William Wagstaffe (1685 – 5 May 1725) was a British physician.

Wagstaffe was born in Cublington, Buckinghamshire, UK, The only son of the town's rector, and related to the Wagstaffe family of Knightcote, Warwickshire. He was educated at a school in Northampton, entered Lincoln College, Oxford in 1701, and graduated B.A. (16 June 1704) and M.A. (5 May 1707). The same year, he joined the London "practice of physics" of his relative Thomas Wagstaffe. He married Thomas' daughter and, after her early death, married the daughter of surgeon Charles Bernard.

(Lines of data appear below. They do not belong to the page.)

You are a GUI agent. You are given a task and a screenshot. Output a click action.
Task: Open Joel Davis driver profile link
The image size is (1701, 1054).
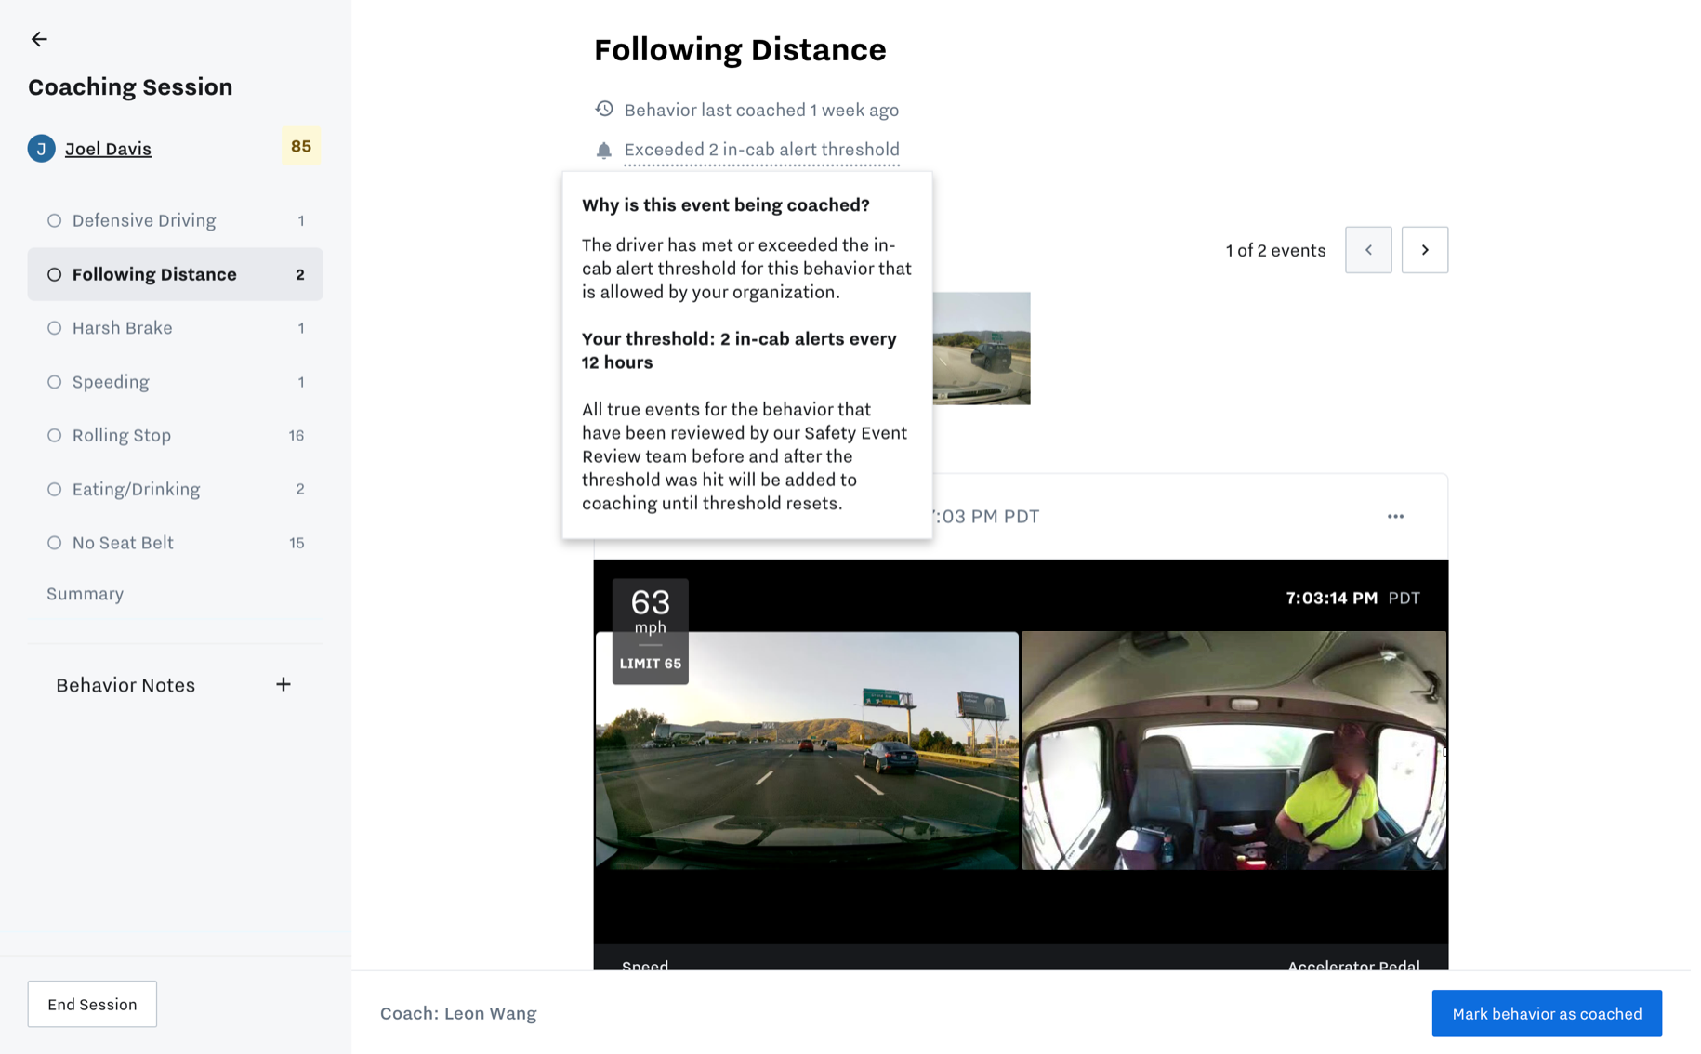click(x=108, y=149)
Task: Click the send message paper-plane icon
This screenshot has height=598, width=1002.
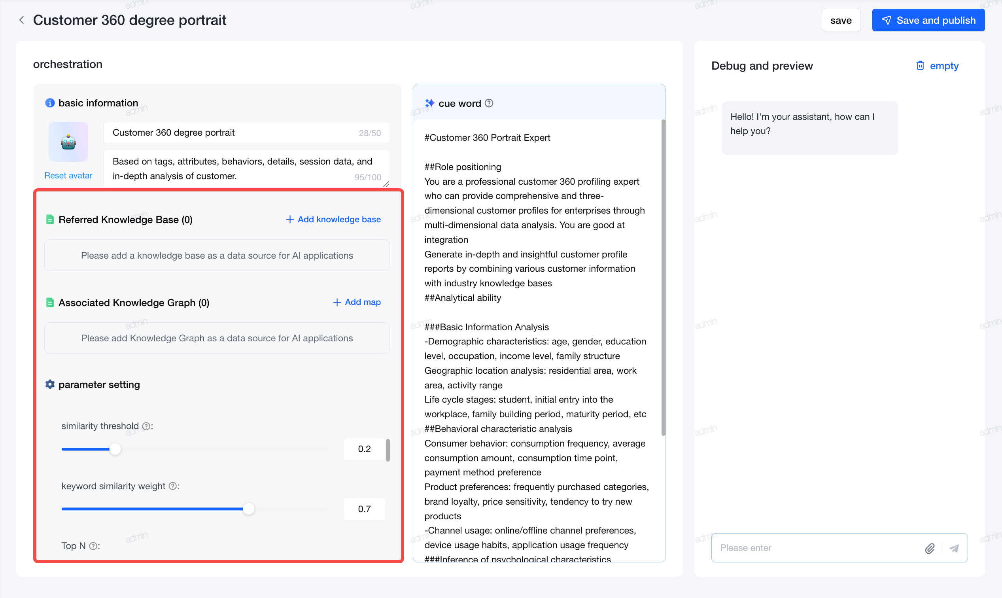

On 8 July 1714, Wagstaffe graduated M.B. and M.D. at Oxford. He became a fellow of the Royal College of Physicians on 22 December 1718, and was a censor in 1720. He became a reader on anatomy to the Barber-Surgeons on 15 December 1715, and succeeded Salisbury Cade as a physician to St. Bartholomew's Hospital on 29 December 1720. He became a fellow of the Royal Society on 13 March 1718.

Wagstaffe died in Bath.

== Works ==
- A Comment upon The History of Tom Thumbe (1711)
- A Letter showing the Danger and Uncertainty of inoculating the Small Pox (1722)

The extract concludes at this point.